__DIRECTIONS FOR THIS TASK__.
Please transcribe the data exactly as shown, skipping the images.

__STUDY MATERIAL__.
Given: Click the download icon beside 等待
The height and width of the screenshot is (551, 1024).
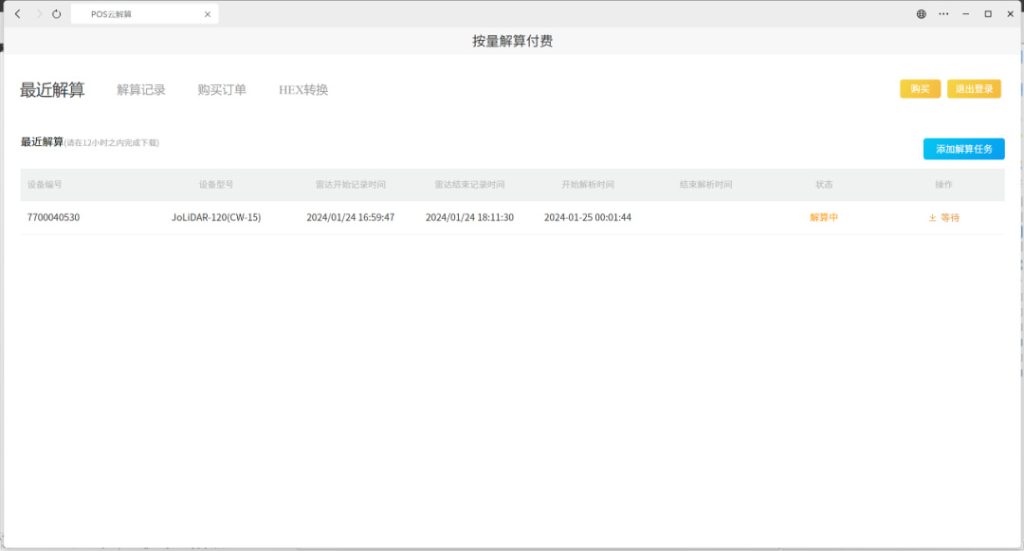Looking at the screenshot, I should [x=932, y=218].
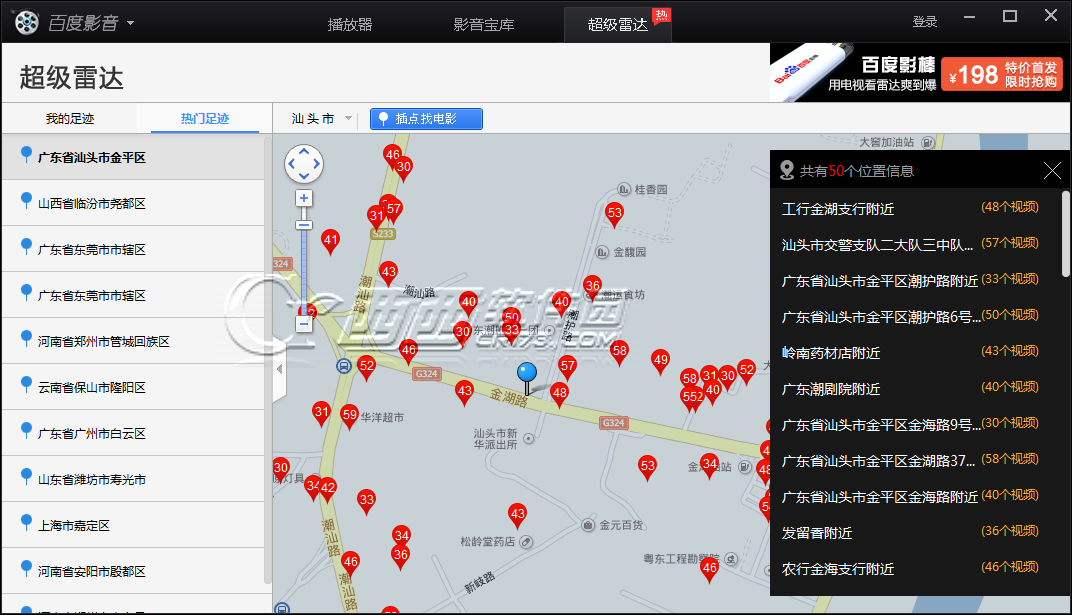Click the map pan navigation control

[304, 164]
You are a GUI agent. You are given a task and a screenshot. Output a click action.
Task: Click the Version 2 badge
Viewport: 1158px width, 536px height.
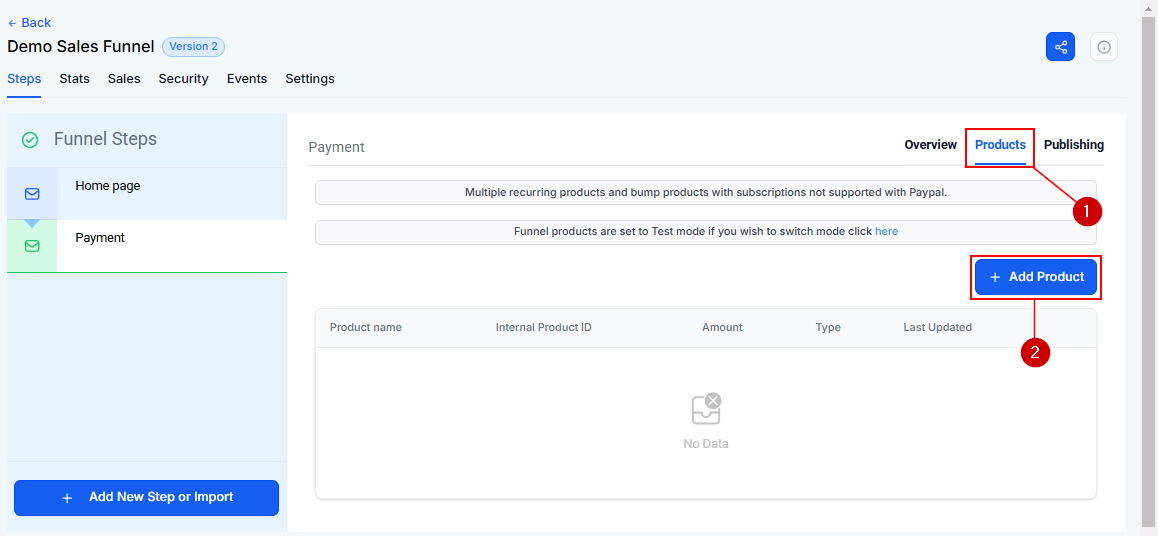[193, 47]
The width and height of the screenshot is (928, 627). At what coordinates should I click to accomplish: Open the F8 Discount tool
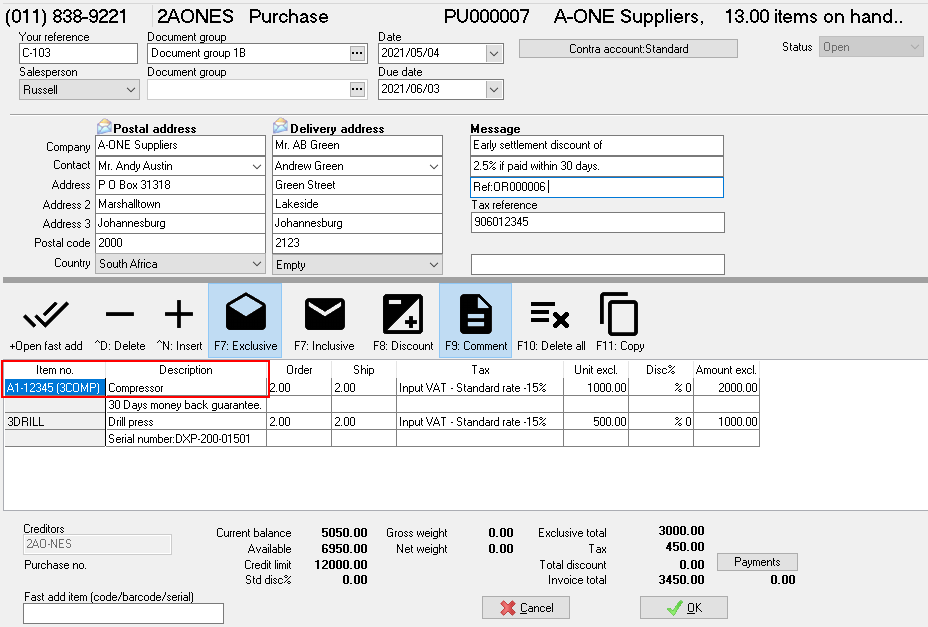pyautogui.click(x=403, y=316)
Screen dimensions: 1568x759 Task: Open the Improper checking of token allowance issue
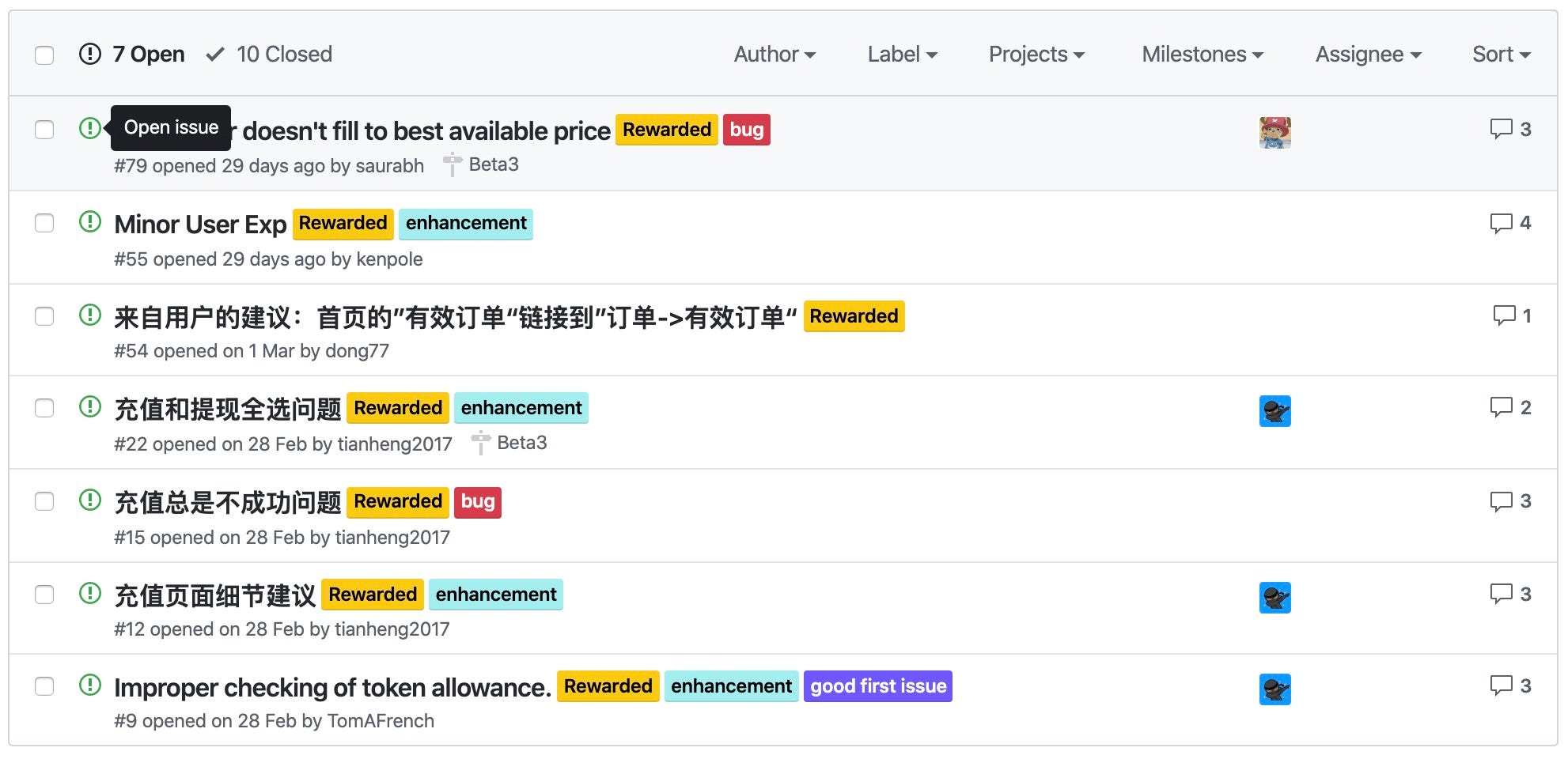tap(332, 687)
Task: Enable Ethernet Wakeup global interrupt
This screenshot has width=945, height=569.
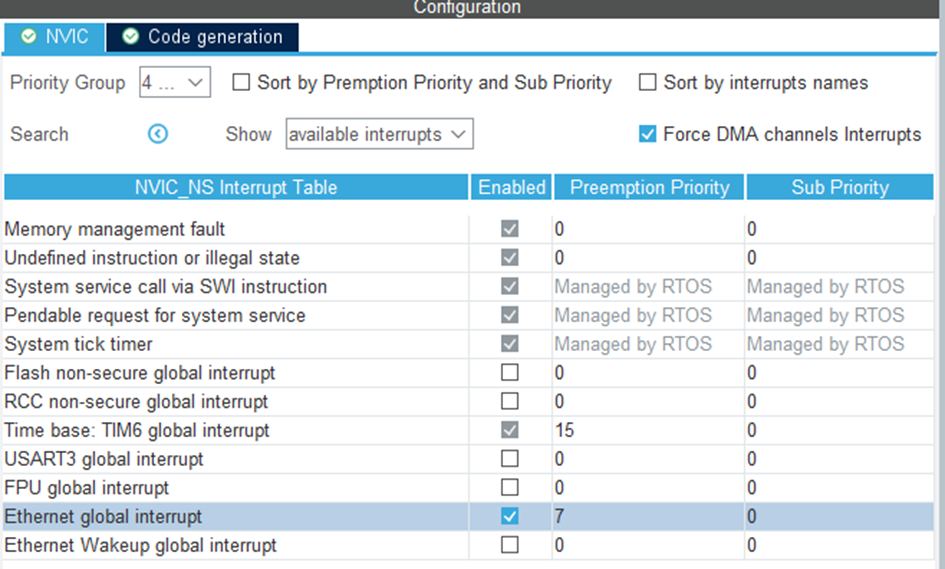Action: pos(510,546)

__RESPONSE TO THE EXERCISE__.
Given: Click the download icon beside 等待
The height and width of the screenshot is (551, 1024).
Looking at the screenshot, I should [x=932, y=218].
Click the map pan navigation control

[304, 164]
You are a GUI agent. You are given a task and a screenshot. Output a click action.
Task: Click the Version 2 badge
Viewport: 1158px width, 536px height.
[193, 47]
The width and height of the screenshot is (928, 627). At what coordinates should I click to accomplish: Open the F8 Discount tool
pyautogui.click(x=403, y=316)
Screen dimensions: 1568x759 Task: Open the Improper checking of token allowance issue
tap(332, 687)
Task: Enable Ethernet Wakeup global interrupt
This screenshot has width=945, height=569.
Action: pos(510,546)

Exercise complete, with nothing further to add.